Intel’s X79 platform may seem a little dated by this point, but it in fact remains the best choice for those needing to build the biggest, baddest PCs around – especially with Ivy Bridge-E likely 9+ months away. Complementing X79’s goals perfectly is ASUS’ P9X79 PRO, a motherboard that offers a rich feature-set in both hardware and software.

Performance Testing

From a performance perspective, we feel that motherboard benchmarking is useless. It’s the motherboard’s job to allow all of the installed hardware to operate at its full potential, so in theory, a $100 option shouldn’t be much (or any) slower than a $300 one. The differences in price instead come down to the quality of the on-board components and other features.

So why do it at all, then?
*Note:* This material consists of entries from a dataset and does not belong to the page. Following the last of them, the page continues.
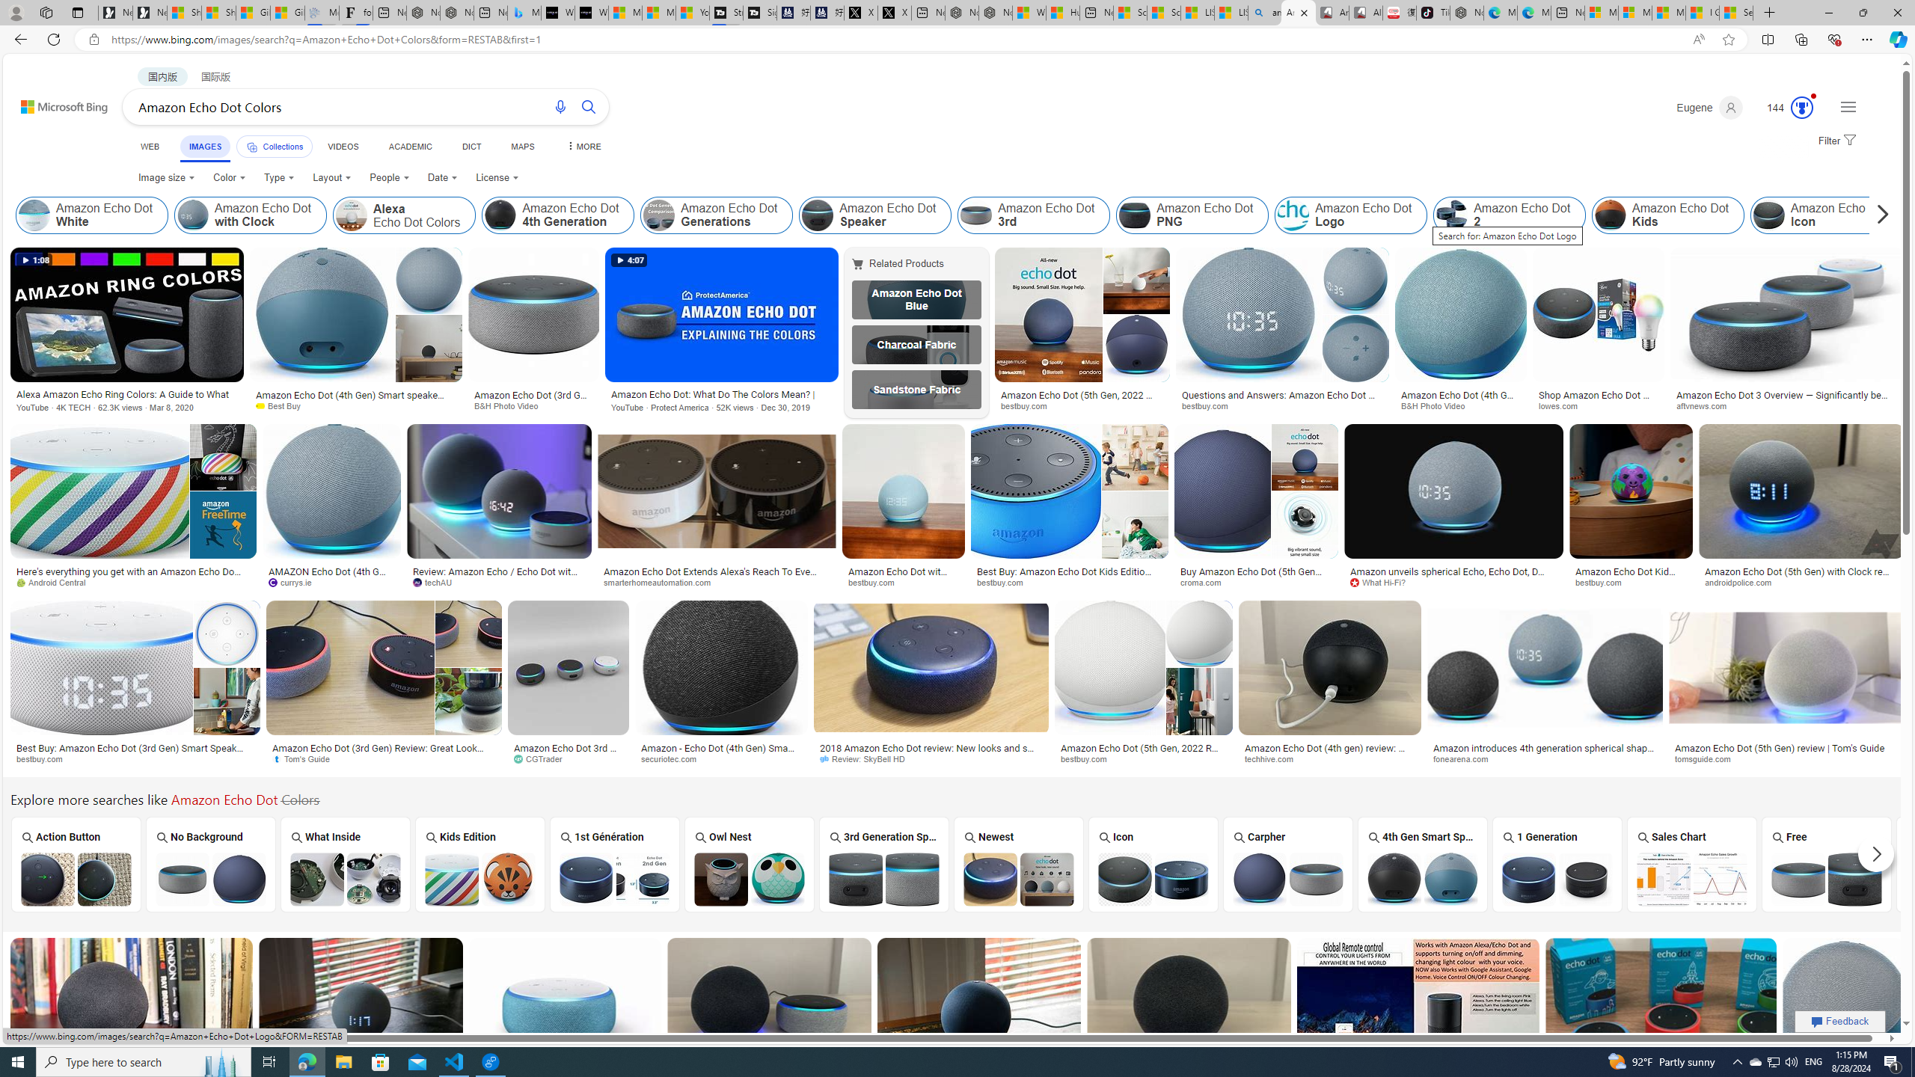 The image size is (1915, 1077). I want to click on 'Eugene', so click(1708, 107).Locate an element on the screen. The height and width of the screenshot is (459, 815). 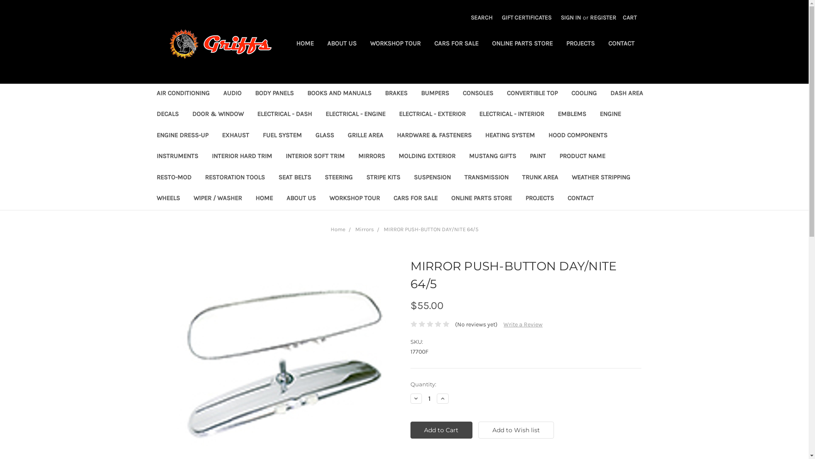
'BODY PANELS' is located at coordinates (274, 94). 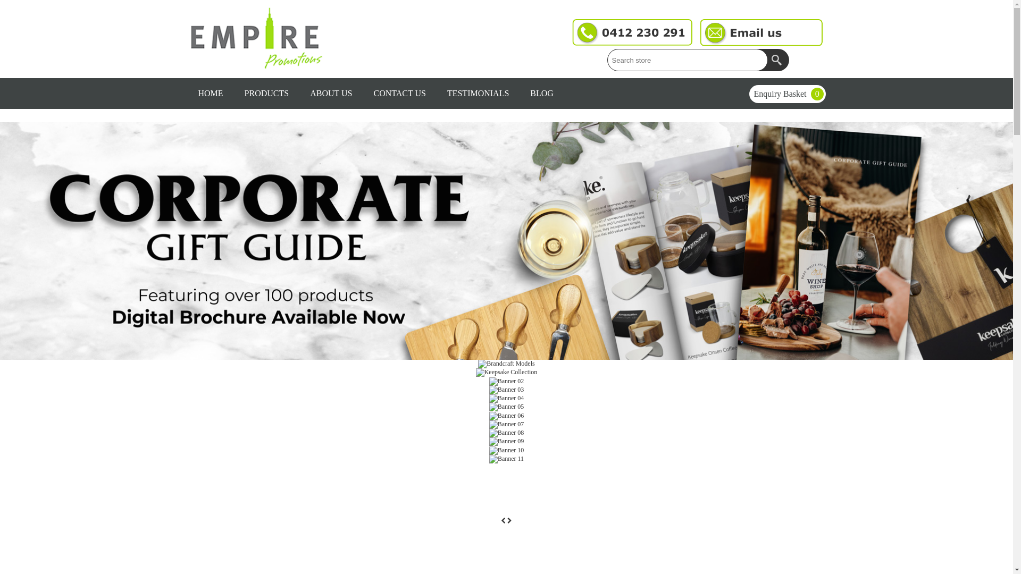 I want to click on 'BLOG', so click(x=541, y=93).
We still perform benchmarks because it’s important to make sure that the board we’re dealing with doesn’t lack in one particular area versus the rest. If board A performs 2% slower than board B in PCMark 7, for example, that’s of no concern to us – random variance is a fact of life with benchmarking. However, if one board consistently performs weaker than the rest, that’s worthy of note – it could suggest that weaker components have been used which do not allow the hardware to operate at its full potential.

Please bare this all in mind when perusing our results. Just because a board under-performs in a single test, it doesn’t mean anything with regards to its quality as a whole. Our ultimate goal here is to make sure that each board we test performs as we’d expect across the gamut of scenarios we pit them against.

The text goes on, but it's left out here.